Accepting that auto-renewing contracts and introductory offers are legal, the announcement focusses on transparency and the ease with which customers can turn off auto-renewal and request a refund. The development has implications for companies offering subscription services in the UK, especially those that automatically renew and/or with annual or longer subscription periods.
Key emerging points for subscription providers
The key points in the announcement relate to:
- Accessibility and transparency of key terms: the CMA emphasises the accessibility and transparency of key information at multiple points throughout the customer journey. According to the announcement, customers must be ‘made aware, up front, that their contract will auto-renew, [of] the price they will be charged for the product upon automatic renewal and [of] when the money will be taken’. The CMA wants to ensure key terms are communicated clearly and prominently before the consumer takes a transactional decision.

■ ■ ■

◆ **Direction 1**: In the passage on subscription auto-renewal, condense the paragraph beginning "Accepting that auto-renewing contracts" into a shorter version that retains its main facts.
◆ **Direction 2**: Extend the passage on subscription auto-renewal, picking up after its final sentence.

◆ **Supplied entries**:
■ ■ ■

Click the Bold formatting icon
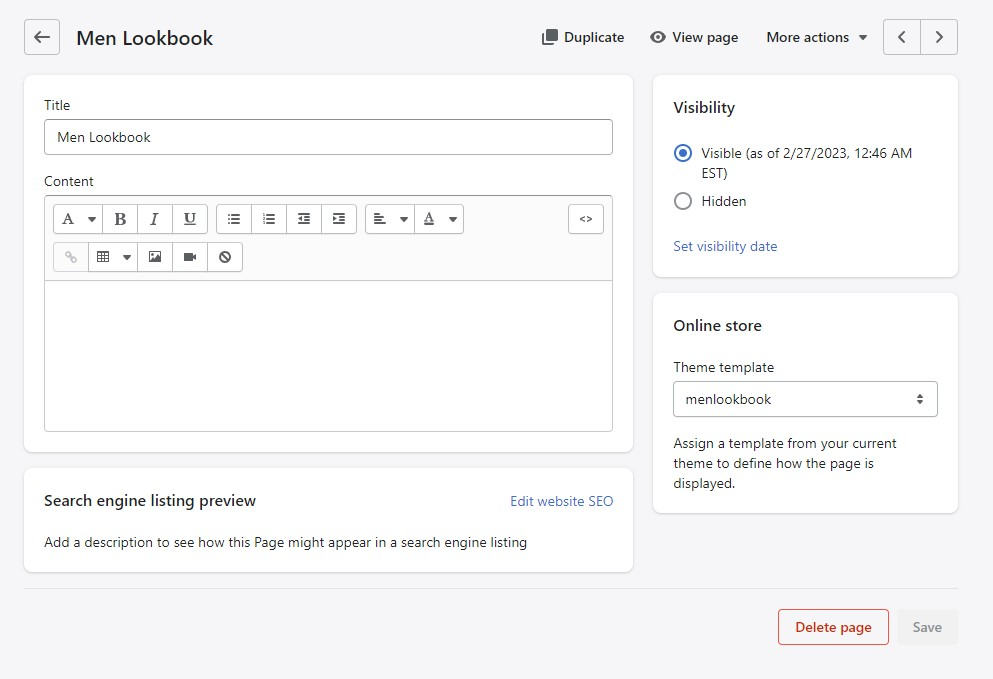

■ ■ ■

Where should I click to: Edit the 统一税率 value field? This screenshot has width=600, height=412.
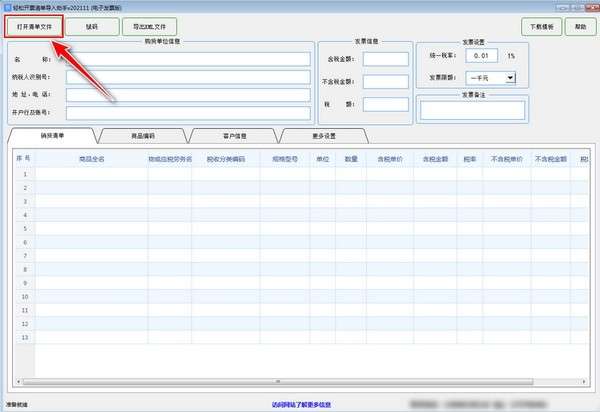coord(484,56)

■ ■ ■

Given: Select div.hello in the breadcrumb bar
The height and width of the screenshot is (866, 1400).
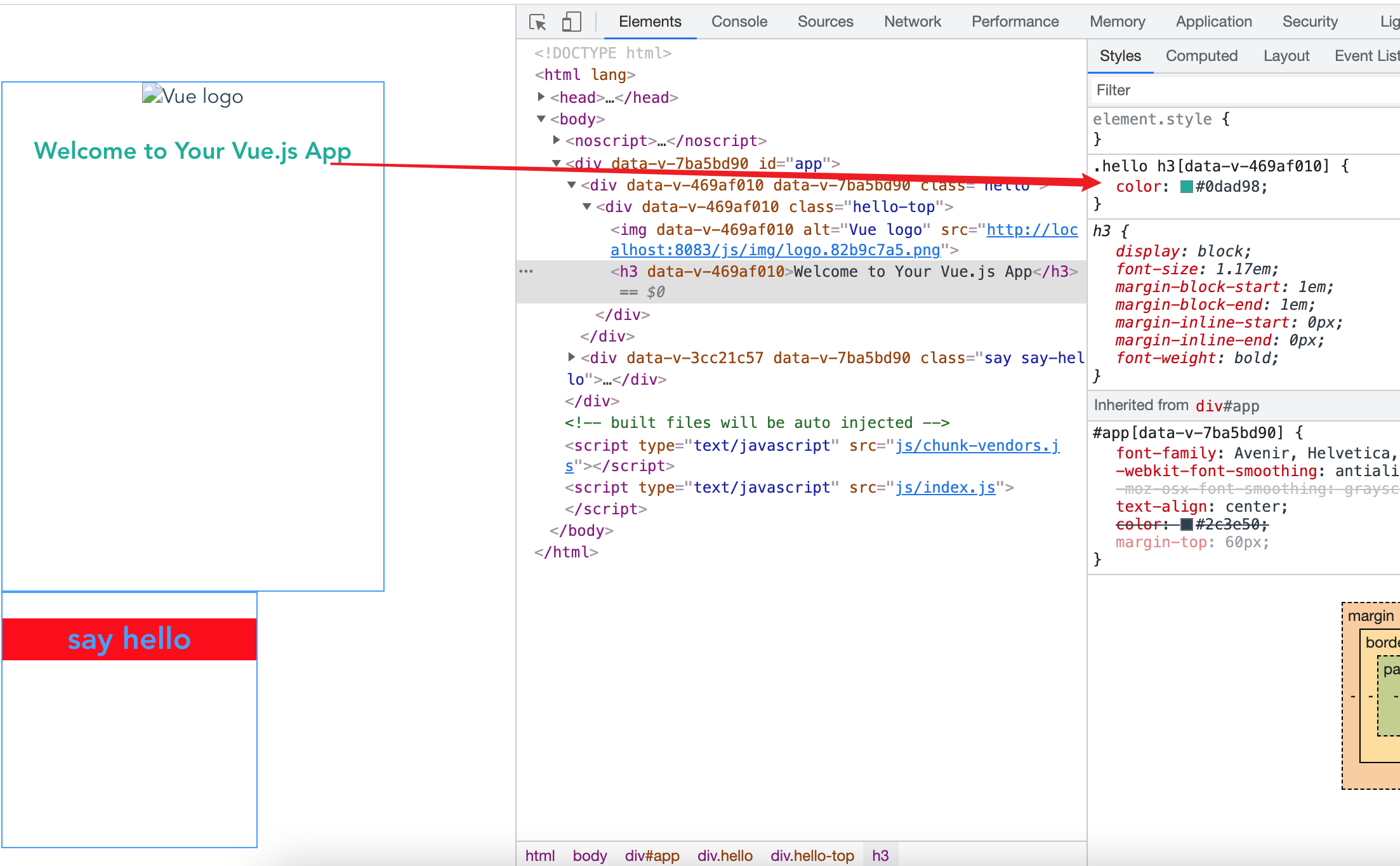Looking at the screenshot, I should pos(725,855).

■ ■ ■

◆ **Expected output 1**: While accepting that auto-renewing contracts and introductory offers are legal, the announcement focuses on transparency and on how easily customers can turn off auto-renewal and request a refund. This affects UK subscription providers, particularly those whose services renew automatically and/or run for a year or longer.

◆ **Expected output 2**:
- Cancellation mechanism: the CMA wants companies to offer a simple, straightforward and substantially automated online mechanism to turn off (disable) auto-renewal and exit the contract. This may have ramifications for other subscription companies, particularly those with less sophisticated online account and refund processes.
- Refunds: the CMA wants consumers to be able to claim a refund, in particular in scenarios where a contract may have ‘rolled over’.
- Pricing display: with introductory offers, the CMA says that companies must make the basis for any discounts/offers clear. However, the CMA has not sought to ban introductory offers per se, whereas the Financial Conduct Authority wants to prohibit the use of introductory offers and so-called ‘price walking’ for general insurance products.
- Consent to auto-renewal: although the CMA has not banned contract auto-renewals, the firms in this case voluntarily agreed to introduce a new ‘tick box’ consent mechanism by which consumers can expressly acknowledge before purchase that they are signing up to an auto-renewing product.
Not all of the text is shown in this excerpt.